De acuerdo a la imputación, el 30 de agosto de 2018, la denunciante Luciana Bernardet Torres saldó la deuda que mantenía con la Asociación Mutual del Hospital de Clínicas (AMUCLIN) y ese mismo día la abogada Aranda expidió y firmó un documento denominado «Constancia de cancelación de deuda», donde dejó asentado que la deudora había abonado la totalidad de los montos reclamados y que los trámites para el finiquito del juicio se encontraban en curso.
A pesar de ello, la profesional del derecho continuó impulsando el juicio ejecutivo en sede civil de forma dolosa y desde ese entonces Aranda desplegó una serie de actuaciones procesales orientadas a mantener vivo el caso, como la presentación de un presunto acuerdo de partes, constantes solicitudes de extracción de fondos, la tramitación de una cesión de derechos y acciones, y la formulación de una planilla de liquidación que ascendía a más de G 40.000.000.
Para evitar que la demandada se percatara de lo que sucedía, las cédulas tramitadas en el fuero civil se remitían de manera sistemática al Hospital de Clínicas, lugar del cual la víctima ya se había retirado en septiembre de 2017 tras acceder a su jubilación.
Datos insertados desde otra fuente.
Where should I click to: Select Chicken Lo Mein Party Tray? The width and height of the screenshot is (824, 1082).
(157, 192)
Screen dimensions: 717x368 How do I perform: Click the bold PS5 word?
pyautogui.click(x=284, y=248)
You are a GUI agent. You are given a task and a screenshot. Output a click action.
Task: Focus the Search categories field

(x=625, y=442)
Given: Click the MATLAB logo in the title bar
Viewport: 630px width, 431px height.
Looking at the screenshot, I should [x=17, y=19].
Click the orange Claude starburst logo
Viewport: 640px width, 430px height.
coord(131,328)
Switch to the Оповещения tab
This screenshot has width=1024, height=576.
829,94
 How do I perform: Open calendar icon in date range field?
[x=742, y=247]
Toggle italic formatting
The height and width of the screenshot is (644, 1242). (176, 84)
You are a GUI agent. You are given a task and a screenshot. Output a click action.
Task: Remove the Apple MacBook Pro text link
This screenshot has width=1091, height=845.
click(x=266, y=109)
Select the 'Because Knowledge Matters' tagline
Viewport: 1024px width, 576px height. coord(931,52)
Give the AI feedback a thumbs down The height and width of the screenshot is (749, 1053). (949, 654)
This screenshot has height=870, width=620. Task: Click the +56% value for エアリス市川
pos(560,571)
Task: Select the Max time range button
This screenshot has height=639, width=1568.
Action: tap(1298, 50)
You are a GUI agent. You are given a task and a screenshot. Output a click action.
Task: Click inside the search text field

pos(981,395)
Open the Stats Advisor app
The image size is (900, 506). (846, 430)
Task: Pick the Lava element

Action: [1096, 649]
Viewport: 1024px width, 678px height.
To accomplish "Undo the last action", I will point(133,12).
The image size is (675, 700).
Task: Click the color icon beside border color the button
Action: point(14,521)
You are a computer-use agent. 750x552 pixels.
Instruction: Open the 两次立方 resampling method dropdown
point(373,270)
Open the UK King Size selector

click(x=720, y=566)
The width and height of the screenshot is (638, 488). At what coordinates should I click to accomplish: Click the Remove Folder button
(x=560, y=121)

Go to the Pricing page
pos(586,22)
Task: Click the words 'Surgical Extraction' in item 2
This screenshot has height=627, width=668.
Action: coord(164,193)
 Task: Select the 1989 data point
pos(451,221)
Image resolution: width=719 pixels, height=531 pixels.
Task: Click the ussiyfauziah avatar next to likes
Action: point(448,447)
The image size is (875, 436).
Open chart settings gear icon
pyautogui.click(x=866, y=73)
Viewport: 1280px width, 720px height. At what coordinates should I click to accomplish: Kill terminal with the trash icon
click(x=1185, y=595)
Estas notificaciones terminaban siendo recepcionadas por terceros o consignadas por los ujieres notificadores con la constancia de que la persona en el sitio se negaba a firmar pero asumía el compromiso de entregar el documento, manteniendo así a la afectada en un estado absoluto de indefensión.
Estas acciones habrían inducido al error al magistrado interviniente, quien, dictó el embargo sobre los haberes jubilatorios de Bernardet Torres debido a la apariencia de que la deuda continuaba pendiente, causando un perjuicio patrimonial de G. 41.163.052.